Spuren am Arbeitsmarkt hinterlassen
Auf dem Arbeitsmarkt hinterließ die flaue Konjunktur leichte Spuren. Die Frühjahrsbelebung bleibe auch im April schwach, sagte die Vorstandsvorsitzende der Bundesagentur für Arbeit, Andrea Nahles. "Einer der Gründe dafür ist die träge Konjunktur. Insgesamt befindet sich der Arbeitsmarkt aber in einer stabilen Verfassung." Die Zahl der Arbeitslosen ging im April um 8000 auf 2,586 Millionen nach unten - im vergangenen Jahr stand zum selben Zeitpunkt noch ein Rückgang um 53.000 zu Buche. Die Arbeitslosenquote stagnierte nach Angaben der Bundesagentur für Arbeit bei 5,7 Prozent. Die Behörde griff auf Daten zurück, die bis zum 13. April vorlagen.
Nach Einschätzung der "Wirtschaftsweisen" bremsen auch schlechtere Finanzierungsbedingungen wegen steigender Zinsen die Konjunktur. Dazu kommt eine Weltwirtschaft, die sich nur langsam von den Corona-Folgen erholt. Im laufenden Jahr dürfte das BIP nach Einschätzung des Sachverständigenrats zur Begutachtung der gesamtwirtschaftlichen Entwicklung um 0,2 Prozent wachsen. Die Bundesregierung geht inzwischen von einem etwas stärkeren Plus von 0,4 Prozent aus.
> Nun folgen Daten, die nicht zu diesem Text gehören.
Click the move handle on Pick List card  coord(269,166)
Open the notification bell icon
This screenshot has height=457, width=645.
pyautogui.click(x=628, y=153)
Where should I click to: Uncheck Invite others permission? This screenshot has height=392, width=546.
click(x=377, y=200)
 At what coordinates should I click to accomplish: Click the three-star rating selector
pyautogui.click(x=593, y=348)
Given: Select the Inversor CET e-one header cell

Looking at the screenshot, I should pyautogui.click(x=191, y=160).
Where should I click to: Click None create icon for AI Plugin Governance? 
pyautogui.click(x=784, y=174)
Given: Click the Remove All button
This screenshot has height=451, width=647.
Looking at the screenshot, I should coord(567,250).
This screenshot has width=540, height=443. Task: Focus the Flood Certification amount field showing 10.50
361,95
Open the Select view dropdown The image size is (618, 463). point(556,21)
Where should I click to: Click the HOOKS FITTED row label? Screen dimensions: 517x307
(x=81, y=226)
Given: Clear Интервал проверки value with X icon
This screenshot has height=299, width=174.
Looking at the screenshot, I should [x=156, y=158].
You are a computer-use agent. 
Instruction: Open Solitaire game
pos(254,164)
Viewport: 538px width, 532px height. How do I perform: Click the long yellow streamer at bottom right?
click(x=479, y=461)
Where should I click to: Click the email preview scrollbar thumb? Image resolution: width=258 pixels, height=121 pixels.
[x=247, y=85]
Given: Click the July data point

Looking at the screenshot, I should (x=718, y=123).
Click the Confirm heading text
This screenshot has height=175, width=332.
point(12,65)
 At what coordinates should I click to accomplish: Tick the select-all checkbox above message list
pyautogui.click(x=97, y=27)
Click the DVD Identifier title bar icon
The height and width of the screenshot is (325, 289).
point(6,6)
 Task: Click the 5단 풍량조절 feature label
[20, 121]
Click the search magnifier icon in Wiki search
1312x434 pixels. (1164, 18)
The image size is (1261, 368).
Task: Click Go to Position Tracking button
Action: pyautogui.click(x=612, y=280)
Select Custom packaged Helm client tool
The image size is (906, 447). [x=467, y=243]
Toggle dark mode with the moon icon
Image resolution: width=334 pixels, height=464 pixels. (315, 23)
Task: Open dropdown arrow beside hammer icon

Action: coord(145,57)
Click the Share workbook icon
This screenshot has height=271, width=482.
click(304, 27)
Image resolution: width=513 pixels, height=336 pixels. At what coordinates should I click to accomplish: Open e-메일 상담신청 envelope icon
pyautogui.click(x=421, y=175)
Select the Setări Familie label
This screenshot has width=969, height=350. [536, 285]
Warnung vor zu großem Optimismus
Commerzbank-Chefvolkswirt Jörg Krämer warnte aber auch mit Blick auf die Zinserhöhungen der Europäischen Zentralbank (EZB) im Kampf gegen die hohe Inflation vor zu großem Optimismus. "Solchen Zinserhöhungen folgten in der Vergangenheit in Deutschland stets Rezessionen. Die meisten Volkswirte sind wohl zu optimistisch, wenn sie für die zweite Jahreshälfte einen klassischen Aufschwung erwarten."